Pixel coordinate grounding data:
————

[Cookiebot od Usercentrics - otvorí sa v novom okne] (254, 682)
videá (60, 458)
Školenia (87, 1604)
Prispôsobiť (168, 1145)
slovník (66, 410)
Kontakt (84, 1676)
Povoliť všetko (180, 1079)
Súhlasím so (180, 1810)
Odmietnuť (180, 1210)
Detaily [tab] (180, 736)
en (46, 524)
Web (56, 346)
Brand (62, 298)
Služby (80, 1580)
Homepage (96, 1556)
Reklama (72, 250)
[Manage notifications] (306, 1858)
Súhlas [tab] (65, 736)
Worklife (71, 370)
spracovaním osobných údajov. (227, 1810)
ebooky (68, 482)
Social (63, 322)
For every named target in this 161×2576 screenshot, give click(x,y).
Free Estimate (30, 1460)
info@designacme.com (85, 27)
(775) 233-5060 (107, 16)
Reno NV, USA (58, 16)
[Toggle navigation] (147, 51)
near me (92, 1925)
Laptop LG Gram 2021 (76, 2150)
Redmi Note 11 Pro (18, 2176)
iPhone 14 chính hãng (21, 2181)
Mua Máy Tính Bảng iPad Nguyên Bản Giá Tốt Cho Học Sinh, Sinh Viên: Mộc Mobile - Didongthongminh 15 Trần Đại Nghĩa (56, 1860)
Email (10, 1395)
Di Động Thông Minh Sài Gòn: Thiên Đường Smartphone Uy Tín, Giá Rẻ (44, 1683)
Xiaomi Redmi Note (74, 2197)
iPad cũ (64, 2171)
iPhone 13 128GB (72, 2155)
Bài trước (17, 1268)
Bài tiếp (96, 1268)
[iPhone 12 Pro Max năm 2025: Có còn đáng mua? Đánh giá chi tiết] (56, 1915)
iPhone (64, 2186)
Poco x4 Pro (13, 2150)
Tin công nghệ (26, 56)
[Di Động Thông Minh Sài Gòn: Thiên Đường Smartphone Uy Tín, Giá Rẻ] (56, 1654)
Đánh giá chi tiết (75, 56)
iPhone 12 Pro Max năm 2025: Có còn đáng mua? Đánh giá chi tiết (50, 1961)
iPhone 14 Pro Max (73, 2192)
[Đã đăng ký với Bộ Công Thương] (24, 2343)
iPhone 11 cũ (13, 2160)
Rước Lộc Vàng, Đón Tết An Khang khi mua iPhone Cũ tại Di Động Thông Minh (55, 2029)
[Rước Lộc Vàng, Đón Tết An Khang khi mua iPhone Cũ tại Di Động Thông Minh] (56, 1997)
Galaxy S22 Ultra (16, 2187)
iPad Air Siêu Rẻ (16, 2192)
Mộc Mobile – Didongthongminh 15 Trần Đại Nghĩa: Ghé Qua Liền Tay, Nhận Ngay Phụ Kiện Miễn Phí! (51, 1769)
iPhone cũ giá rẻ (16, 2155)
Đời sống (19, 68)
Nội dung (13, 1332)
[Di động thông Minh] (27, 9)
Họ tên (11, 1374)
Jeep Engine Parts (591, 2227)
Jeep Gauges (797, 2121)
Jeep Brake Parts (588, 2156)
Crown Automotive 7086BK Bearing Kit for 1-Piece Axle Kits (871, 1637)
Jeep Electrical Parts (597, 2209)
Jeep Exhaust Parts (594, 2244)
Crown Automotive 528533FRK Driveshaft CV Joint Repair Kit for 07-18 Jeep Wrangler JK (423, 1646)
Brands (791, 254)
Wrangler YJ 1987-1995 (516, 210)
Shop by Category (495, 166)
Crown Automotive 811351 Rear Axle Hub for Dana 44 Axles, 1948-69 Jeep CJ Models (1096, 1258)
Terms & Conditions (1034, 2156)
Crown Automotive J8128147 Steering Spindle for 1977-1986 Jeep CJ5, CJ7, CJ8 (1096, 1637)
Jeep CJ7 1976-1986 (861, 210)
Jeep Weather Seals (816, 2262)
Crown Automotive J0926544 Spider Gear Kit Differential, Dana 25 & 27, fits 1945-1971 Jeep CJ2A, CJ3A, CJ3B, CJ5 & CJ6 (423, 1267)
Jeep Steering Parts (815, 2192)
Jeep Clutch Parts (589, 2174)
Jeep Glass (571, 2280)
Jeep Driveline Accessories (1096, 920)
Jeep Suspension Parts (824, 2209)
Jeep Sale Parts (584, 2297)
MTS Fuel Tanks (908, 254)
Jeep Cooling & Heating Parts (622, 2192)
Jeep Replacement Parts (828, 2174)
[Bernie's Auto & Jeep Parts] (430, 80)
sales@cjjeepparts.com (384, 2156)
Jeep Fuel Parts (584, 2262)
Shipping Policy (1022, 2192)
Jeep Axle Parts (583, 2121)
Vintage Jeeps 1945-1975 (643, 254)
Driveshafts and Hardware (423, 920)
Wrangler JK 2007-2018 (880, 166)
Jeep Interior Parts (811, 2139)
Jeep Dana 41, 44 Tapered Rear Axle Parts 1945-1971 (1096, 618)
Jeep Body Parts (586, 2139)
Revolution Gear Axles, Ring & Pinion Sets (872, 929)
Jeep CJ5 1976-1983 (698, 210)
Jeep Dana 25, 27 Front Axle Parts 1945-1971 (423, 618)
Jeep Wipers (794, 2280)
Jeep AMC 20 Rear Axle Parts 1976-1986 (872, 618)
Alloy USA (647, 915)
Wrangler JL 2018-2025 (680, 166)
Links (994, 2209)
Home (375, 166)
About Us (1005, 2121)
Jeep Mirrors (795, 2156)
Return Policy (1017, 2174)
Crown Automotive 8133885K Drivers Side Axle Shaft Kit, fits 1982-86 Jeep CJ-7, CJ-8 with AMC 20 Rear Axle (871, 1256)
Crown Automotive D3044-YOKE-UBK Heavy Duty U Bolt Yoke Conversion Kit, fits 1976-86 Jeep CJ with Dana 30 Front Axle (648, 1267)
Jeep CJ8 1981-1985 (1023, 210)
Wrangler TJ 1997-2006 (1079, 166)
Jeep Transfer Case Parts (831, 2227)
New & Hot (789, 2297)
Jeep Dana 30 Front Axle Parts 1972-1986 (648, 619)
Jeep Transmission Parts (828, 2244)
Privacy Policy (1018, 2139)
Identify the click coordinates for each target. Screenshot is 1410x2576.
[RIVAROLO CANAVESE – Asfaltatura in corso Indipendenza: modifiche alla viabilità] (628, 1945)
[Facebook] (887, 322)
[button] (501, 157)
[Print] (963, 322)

————

## YOUR GOAL
One stretch of the lines above is wanted, from the line that contains "Jeep Wipers (794, 2280)" through the line that contains "Crown Automotive 8133885K". Output it exactly.

## ANSWER TO THIS PROBLEM
Jeep Wipers (794, 2280)
Jeep AMC 20 Rear Axle Parts 1976-1986 (872, 618)
Alloy USA (647, 915)
Wrangler JL 2018-2025 (680, 166)
Links (994, 2209)
Home (375, 166)
About Us (1005, 2121)
Jeep Mirrors (795, 2156)
Return Policy (1017, 2174)
Crown Automotive 8133885K Drivers Side Axle Shaft Kit, fits 1982-86 Jeep CJ-7, CJ-8 with AMC 20 Rear Axle (871, 1256)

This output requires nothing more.